Lo stesso Vinokourov aveva provato, a fine 2024, a trattenere Martinelli in Astana ma niente da fare. «È stata una mia scelta - confessa - Gli ultimi anni sono stati difficili, pochi risultati. Lo ammetto: a me piace vincere. Ho fatto gli ultimi anni pensando alla logistica con mia figlia Francesca accanto: mi piaceva un sacco. Poi, quando lei ha scelto di andarsene alla Tudor, ho iniziato a maturare l’idea di smettere».
Sentiva un senso di distacco dal ciclismo di oggi? «No, era ancora il mio mondo. Nonostante tutti gli strumenti che ci sono oggi, che ti dicono anche in quale punto e a che ora pioverà il giorno della corsa, cercavo di ritagliarmi un angolo di fantasia dove poter inventare qualcosa - ammette Martinelli - Ma era diventato impossibile. La performance ha superato il direttore sportivo, contano di più preparatori e nutrizionisti.
Dal 2020 in poi, diciamo dopo il Covid, è un altro ciclismo: si va molto più forte, ed è tutto il gruppo ad andare più forte. Chiusi in casa forse i corridori hanno maturato l’idea di focalizzarsi solo su se stessi, sulla prestazione. Negli ultimi anni dall’ammiraglia rimanevo sbigottito vedendo le medie orarie. Dicevo: “Impossibile!».

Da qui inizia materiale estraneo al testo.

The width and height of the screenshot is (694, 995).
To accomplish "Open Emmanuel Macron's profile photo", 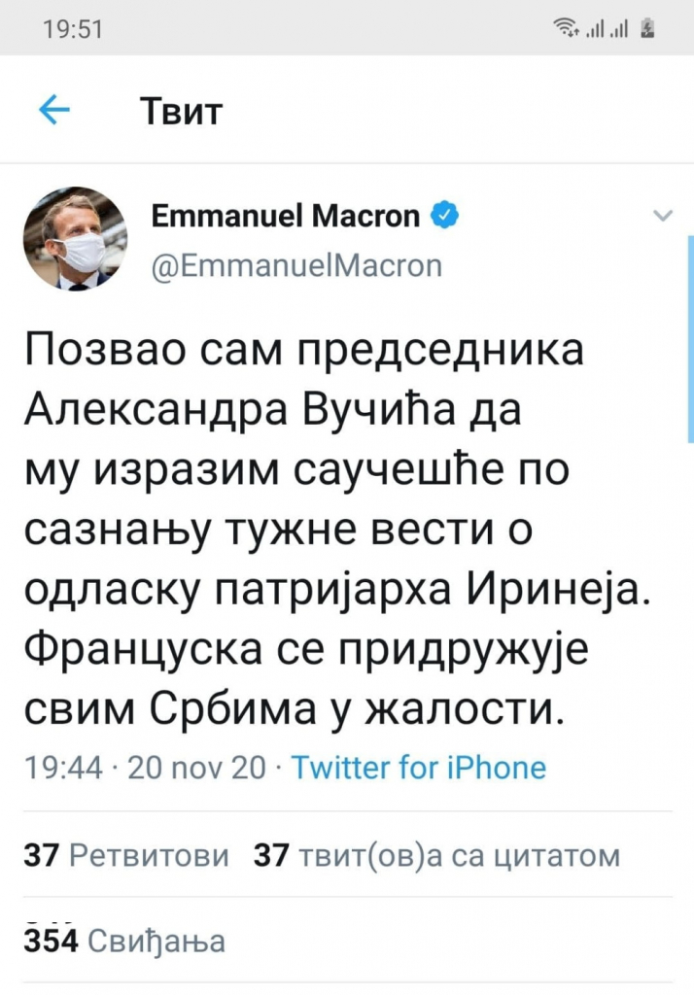I will [x=75, y=238].
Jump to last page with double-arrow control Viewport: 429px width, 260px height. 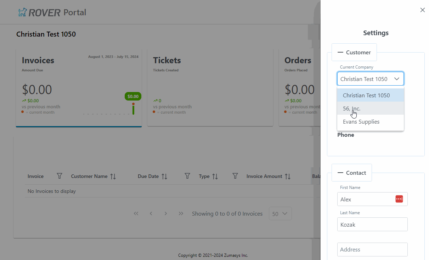181,213
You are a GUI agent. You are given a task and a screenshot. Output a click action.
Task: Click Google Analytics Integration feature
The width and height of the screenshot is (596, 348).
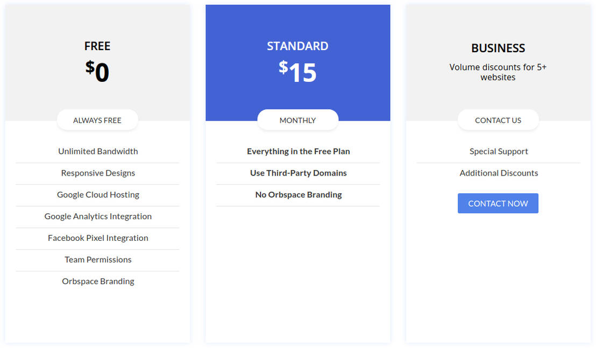coord(98,216)
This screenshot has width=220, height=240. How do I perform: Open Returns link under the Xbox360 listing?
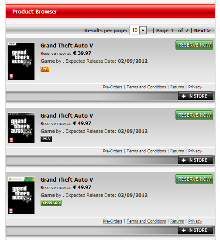click(177, 221)
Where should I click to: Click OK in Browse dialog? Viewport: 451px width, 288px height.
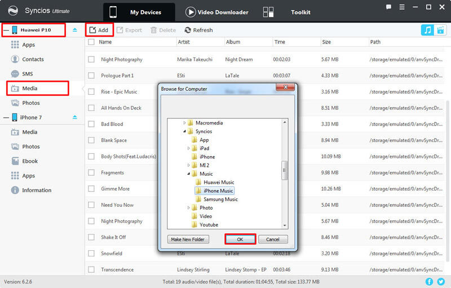pos(240,240)
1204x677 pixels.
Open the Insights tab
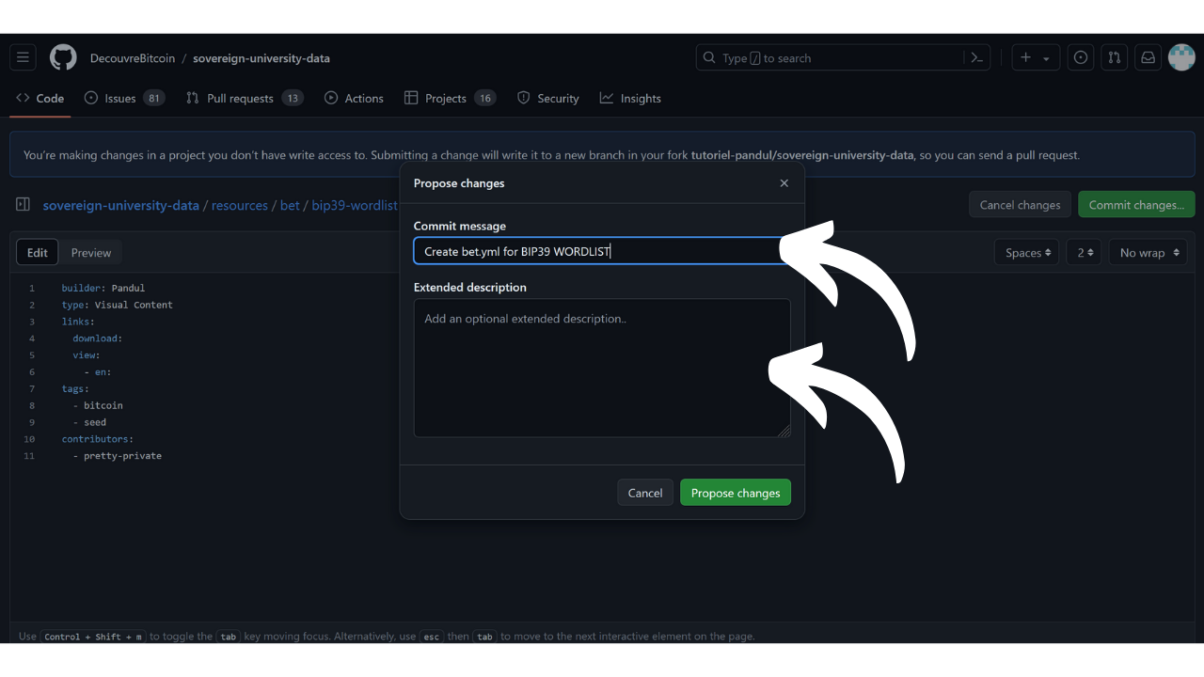[x=630, y=98]
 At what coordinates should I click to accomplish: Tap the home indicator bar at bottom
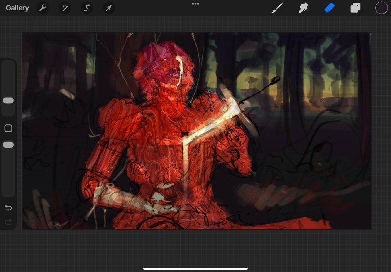tap(196, 269)
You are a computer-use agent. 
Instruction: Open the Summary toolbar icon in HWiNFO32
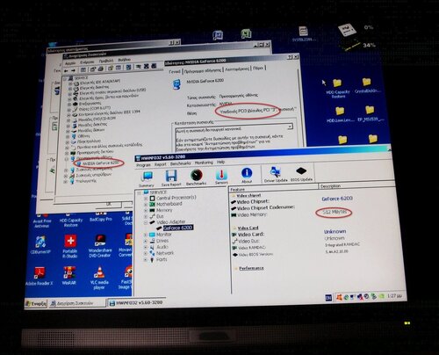(147, 178)
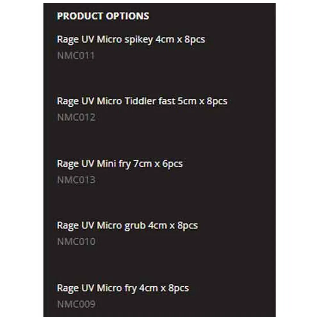Click the NMC010 product code
Image resolution: width=320 pixels, height=320 pixels.
pos(76,242)
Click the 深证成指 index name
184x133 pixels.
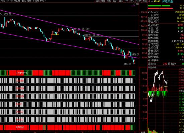[x=168, y=2]
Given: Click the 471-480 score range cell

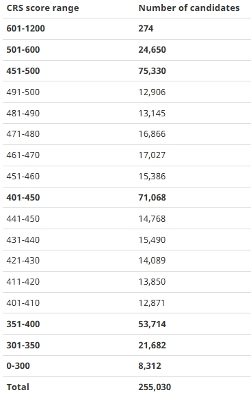Looking at the screenshot, I should 23,134.
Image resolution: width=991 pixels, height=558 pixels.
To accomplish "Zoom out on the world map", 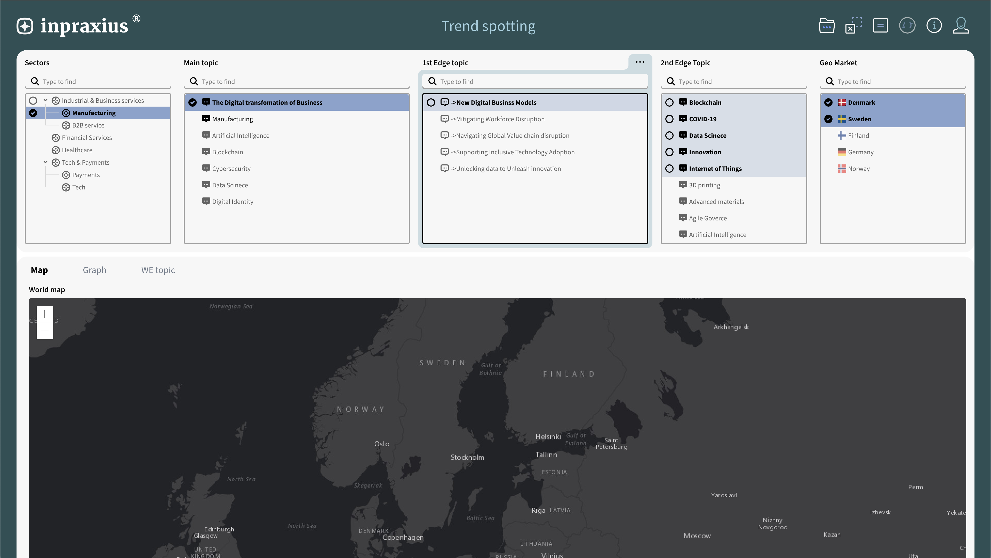I will coord(45,331).
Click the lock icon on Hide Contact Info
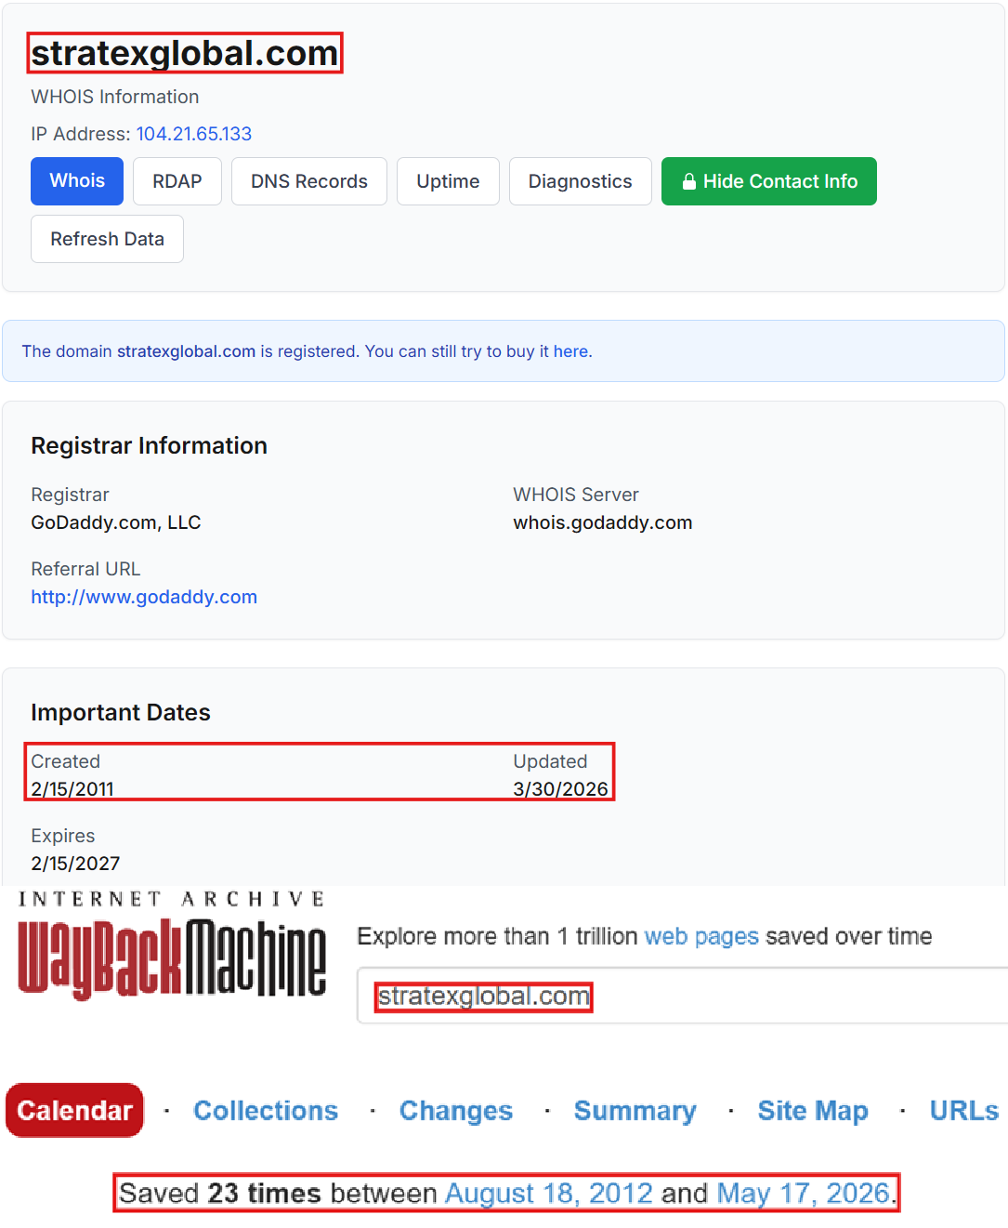 [688, 181]
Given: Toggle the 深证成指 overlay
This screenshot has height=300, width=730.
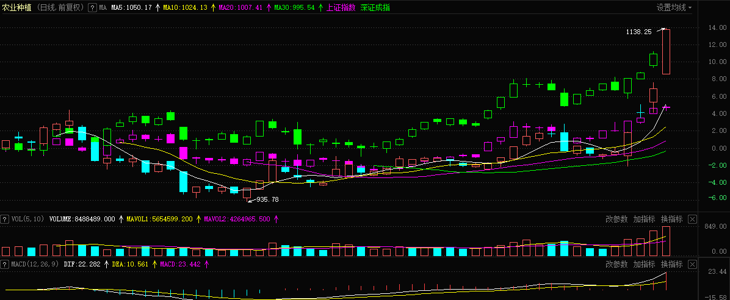Looking at the screenshot, I should click(375, 8).
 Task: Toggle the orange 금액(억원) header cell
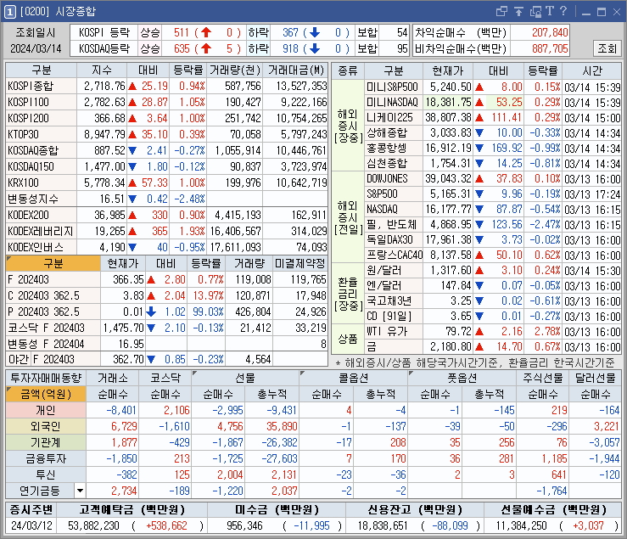(x=46, y=395)
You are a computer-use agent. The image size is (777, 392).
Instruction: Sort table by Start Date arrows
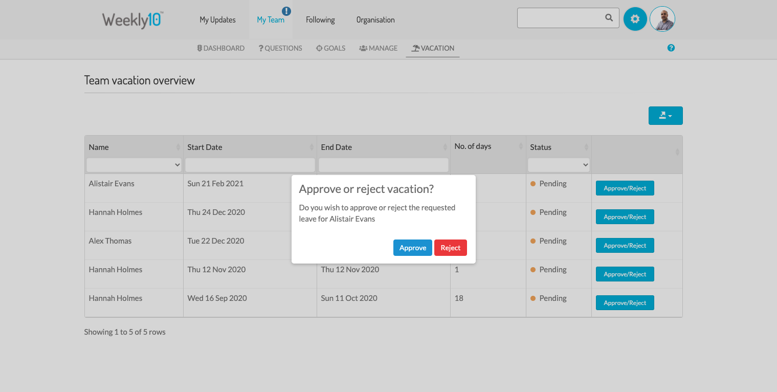[x=312, y=147]
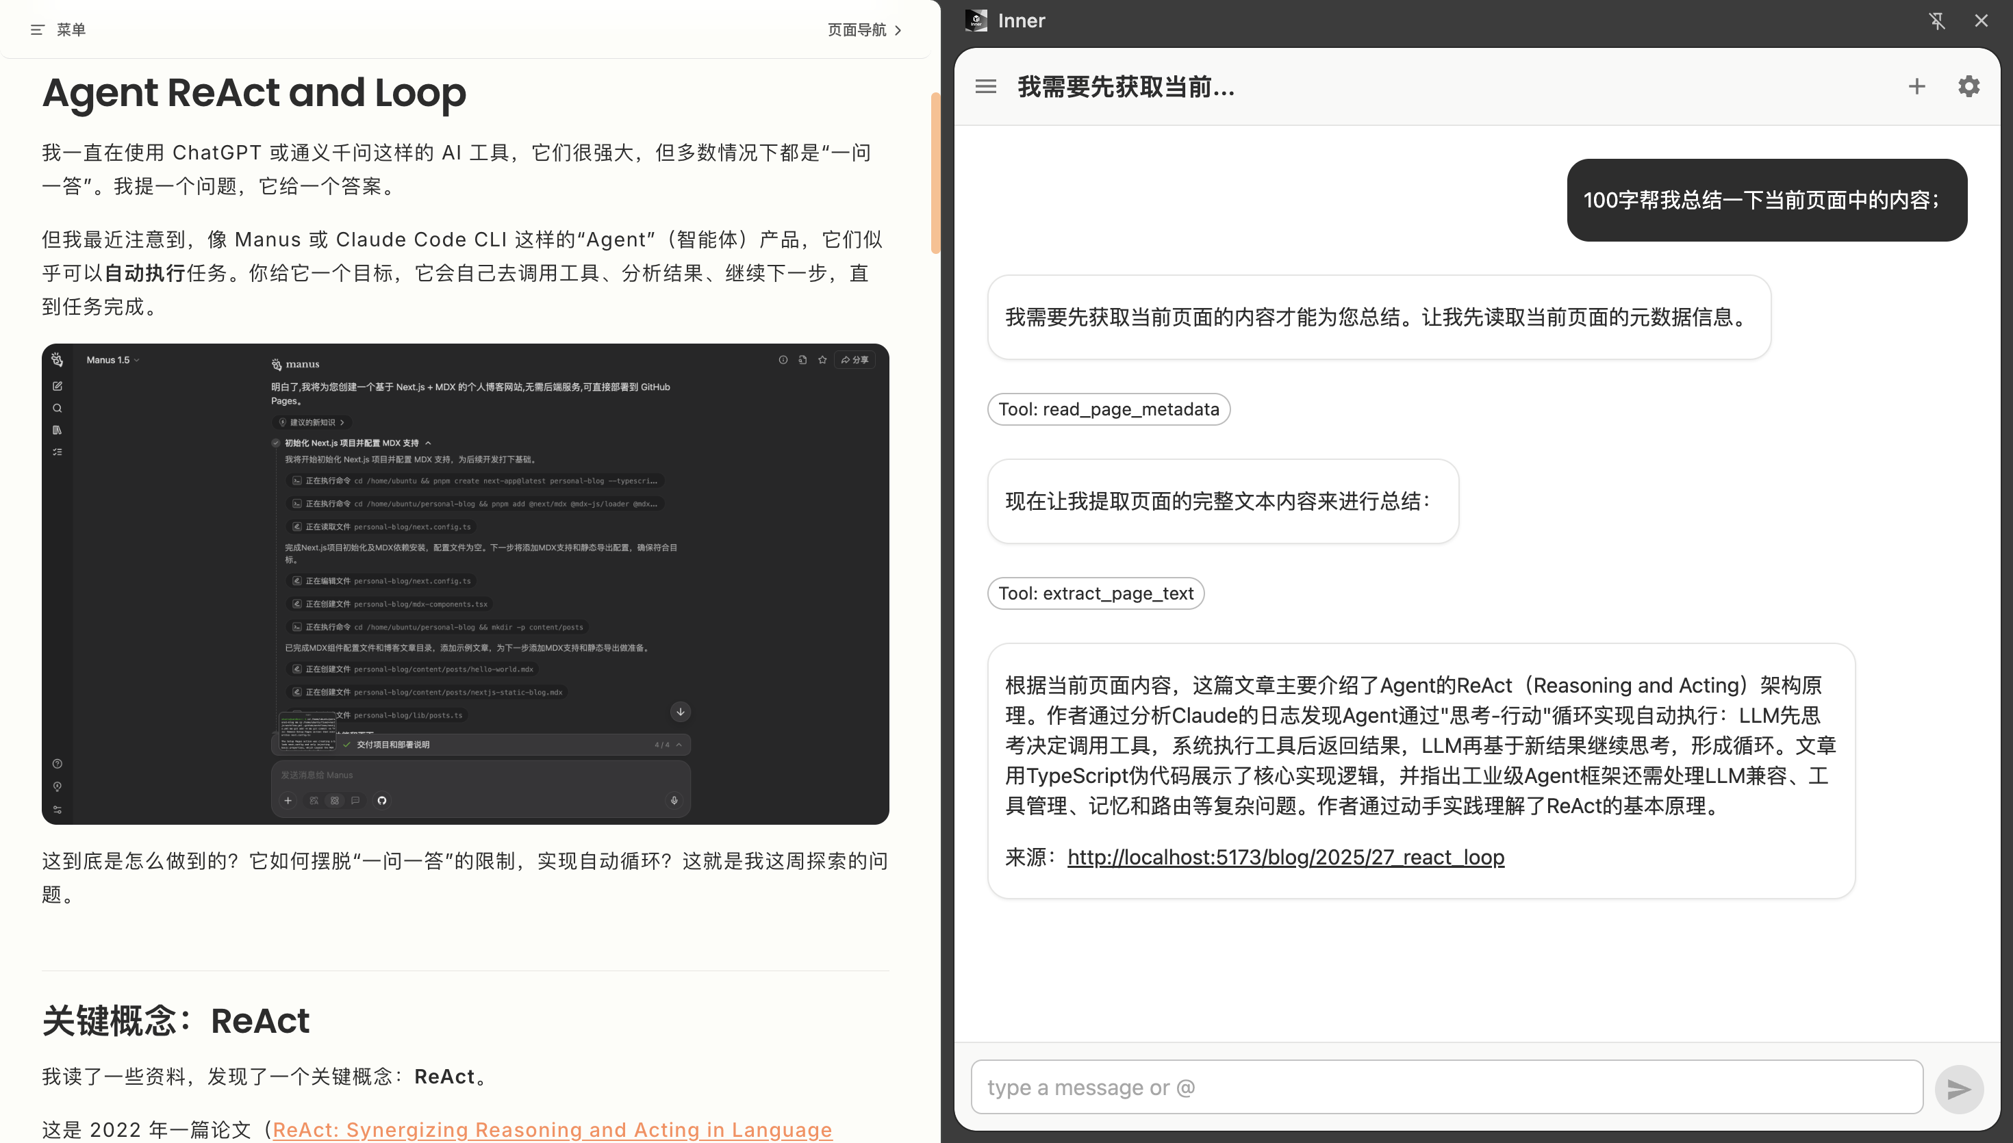This screenshot has height=1143, width=2013.
Task: Click the Manus screenshot image in article
Action: click(x=465, y=583)
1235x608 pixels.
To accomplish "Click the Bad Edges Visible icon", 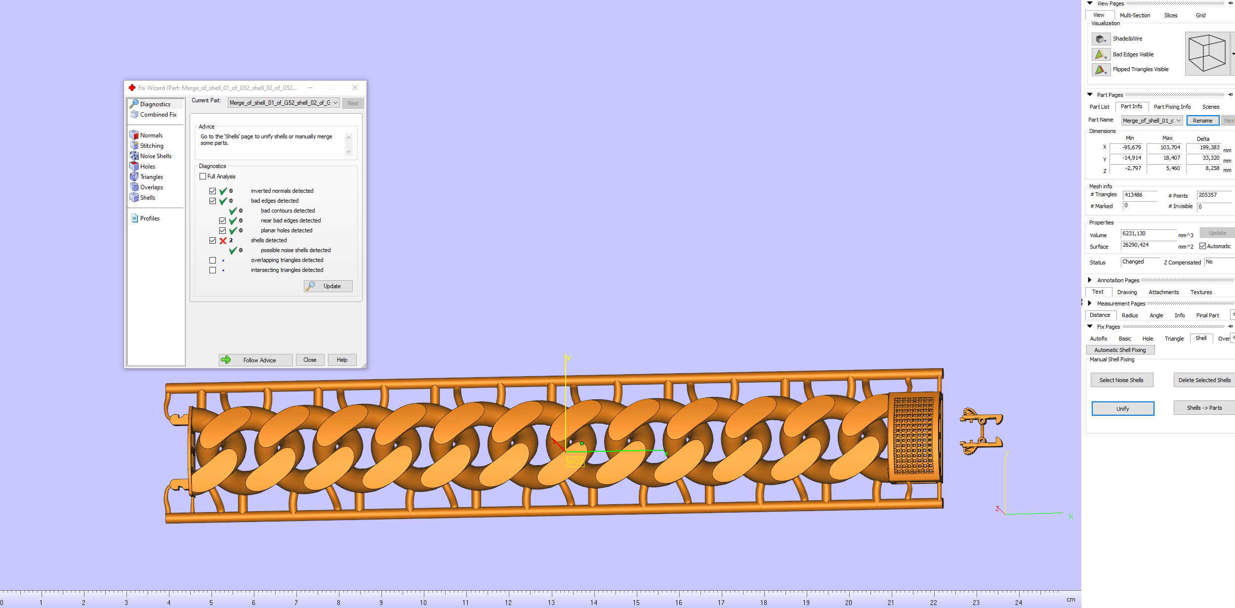I will 1101,54.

In uno scenario del genere parlare di fantasia sembra difficile eppure Martinelli, che sempre avuto la vista lunga, non è scoraggiato. «Il ciclismo sa ancora emozionare, chi dice che adesso è noioso non credo sia un vero appassionato - afferma - Hai visto la foto di Pogacar in Piazza del Campo a Siena? La metterei in tutte le scuole per invogliare i bambini a fare il ciclismo, per far vedere loro la bellezza». Forse accanto a quella di Mattarella è troppo, ma almeno in ogni palestra sì, quella foto potrebbe stare bene. Sarebbe una mossa saggia, da direttore sportivo autentico. Insomma, una mossa alla Martinelli.